Single or Multiple Data Hubs with ALM?
Can I ask the Community what the current best practice is with Data Hubs and ALM? In particular, should we just have one Data Hub in PROD, or take the Data Hub through the ALM process as well?
I can see arguments for and against, but I can't see the current best practice definitively recorded anywhere on the Community
I don't think there is a consensus but maybe we can make it here ? 🙂
Personnally, I have not put my data hubs through ALM in the past.
Usually, the DH is a relatively simple model without much logic, where the impact of the changes you have to make is easily identifiable, handled by the most proficient builders only.
If you ever have some strong logic in there and need to make a change to it, you can always temporarily use ALM (make a copy, deploy the original, dev in copy, test, sync, un deploy).
EDIT: As others have mentioned here, segregation of duty can be a reason why you will have to use ALM on a data hub. This way contractor can develop on the DH and never acces the prod data.
In any case, I believe it is your duty as the builder to make the model ready for ALM, even if it is not used right away. Because clicking lists to production is very easy for the builder (takes you probably les than 3 minutes), less so for people who haven't built it.1
There are no best practices for it because "it depends"

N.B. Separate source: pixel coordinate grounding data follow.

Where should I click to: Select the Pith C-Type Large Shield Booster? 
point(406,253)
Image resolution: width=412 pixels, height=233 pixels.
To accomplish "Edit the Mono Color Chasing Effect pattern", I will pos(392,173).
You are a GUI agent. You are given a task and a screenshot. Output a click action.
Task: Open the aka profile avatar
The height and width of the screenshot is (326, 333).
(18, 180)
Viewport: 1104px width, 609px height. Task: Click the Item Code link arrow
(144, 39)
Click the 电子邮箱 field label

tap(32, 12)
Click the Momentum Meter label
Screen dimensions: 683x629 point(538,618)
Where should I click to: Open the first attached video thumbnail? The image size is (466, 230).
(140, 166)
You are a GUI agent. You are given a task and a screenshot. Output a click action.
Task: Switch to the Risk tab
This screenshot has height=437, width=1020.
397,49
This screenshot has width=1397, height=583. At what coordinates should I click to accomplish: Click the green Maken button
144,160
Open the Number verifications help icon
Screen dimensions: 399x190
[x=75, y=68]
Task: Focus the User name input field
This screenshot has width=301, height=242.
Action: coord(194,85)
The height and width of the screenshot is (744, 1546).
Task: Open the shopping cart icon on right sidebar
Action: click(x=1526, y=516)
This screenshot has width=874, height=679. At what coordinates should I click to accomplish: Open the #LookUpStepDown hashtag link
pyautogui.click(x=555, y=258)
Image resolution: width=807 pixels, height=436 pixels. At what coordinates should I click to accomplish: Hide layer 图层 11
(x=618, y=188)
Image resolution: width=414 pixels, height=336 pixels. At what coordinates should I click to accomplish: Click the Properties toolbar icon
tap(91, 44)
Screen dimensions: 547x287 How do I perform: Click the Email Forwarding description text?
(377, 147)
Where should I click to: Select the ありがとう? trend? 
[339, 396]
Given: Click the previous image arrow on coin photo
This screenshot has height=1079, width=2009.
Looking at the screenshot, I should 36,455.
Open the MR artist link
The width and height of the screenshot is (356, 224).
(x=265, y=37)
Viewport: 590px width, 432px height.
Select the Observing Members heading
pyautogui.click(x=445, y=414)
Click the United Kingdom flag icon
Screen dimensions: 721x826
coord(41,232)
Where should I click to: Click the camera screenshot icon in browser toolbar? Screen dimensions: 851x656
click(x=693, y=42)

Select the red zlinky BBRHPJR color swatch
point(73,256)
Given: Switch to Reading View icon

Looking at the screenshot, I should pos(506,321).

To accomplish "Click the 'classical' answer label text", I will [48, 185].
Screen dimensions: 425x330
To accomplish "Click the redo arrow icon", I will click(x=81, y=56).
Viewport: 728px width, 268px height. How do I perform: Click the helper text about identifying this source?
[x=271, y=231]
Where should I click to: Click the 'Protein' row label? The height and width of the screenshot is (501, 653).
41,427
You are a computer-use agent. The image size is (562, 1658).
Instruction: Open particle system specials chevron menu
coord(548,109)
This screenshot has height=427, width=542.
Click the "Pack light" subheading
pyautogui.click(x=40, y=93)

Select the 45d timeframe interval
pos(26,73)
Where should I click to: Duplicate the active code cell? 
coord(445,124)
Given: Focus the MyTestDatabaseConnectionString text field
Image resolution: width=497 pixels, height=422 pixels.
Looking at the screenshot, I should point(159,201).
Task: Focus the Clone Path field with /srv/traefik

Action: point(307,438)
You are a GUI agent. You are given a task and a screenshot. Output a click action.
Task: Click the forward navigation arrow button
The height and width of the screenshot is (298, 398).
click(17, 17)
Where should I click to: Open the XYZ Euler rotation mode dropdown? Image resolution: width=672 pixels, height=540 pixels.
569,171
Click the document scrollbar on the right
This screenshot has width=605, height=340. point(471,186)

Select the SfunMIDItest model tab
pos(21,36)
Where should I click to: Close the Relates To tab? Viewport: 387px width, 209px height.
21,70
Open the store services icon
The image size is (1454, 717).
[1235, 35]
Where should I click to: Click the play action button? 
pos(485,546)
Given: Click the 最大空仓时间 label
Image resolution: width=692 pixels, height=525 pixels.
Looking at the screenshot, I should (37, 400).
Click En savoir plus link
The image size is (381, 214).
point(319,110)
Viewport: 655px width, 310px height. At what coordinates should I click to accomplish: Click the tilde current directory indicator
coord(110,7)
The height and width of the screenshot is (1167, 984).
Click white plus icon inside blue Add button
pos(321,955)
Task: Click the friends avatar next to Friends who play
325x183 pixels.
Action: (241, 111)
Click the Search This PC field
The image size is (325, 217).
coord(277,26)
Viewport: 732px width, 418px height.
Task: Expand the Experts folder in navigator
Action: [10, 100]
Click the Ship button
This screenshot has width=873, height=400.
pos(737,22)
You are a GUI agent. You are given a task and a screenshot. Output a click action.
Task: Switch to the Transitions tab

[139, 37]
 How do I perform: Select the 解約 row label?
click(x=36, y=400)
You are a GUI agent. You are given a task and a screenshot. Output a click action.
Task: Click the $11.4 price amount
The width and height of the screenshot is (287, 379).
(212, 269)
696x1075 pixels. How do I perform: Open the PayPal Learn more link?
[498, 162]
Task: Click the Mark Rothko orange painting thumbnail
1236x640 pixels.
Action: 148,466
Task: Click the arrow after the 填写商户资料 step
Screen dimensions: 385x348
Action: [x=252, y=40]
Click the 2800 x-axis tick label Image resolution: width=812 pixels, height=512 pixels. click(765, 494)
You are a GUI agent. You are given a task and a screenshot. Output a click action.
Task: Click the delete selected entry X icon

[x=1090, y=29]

1. If your Data Hub contains a lot of complexity, and data validation, you might want to ensure the logic is kept in a development model. The general rule for all Developments is that you shouldn't be making wholesale changes in a production model (and this is especially true in the single source of data!!). If your data hub is simple then you probably don't need to worry about ALM-ing it
2. We often have multiple data hubs for different reasons, but let's assume they all share the same structure and the split is a size/geographic one, from 1. above, it makes sense to use ALM
3. Segregation of duties and security is a prime candidate for splitting Dev, Test and Prod, and even keeping them in different workspace. That applies to Data Hubs as for other models, since Data hub is just a model anyway!!
Explained by Professor himself @DavidSmith4
I have worked with Single Data hub and ALM.
There are less frequent changes in Data Hub Models as it is mostly to store the Transaction Level Data or to integrate it with source system.
We Moved the spoke model to production but didn't moved Data hub to Production. It was still the one only and Data team was only handling the Data Hub and no one else had the access to edit or upload the data.
If we create two Data Hub one Dev and other Production than the testing also becomes a bit challenging as you have to sync two Models now every time you make changes.
I will Suggest to have one Single Data Hub Only.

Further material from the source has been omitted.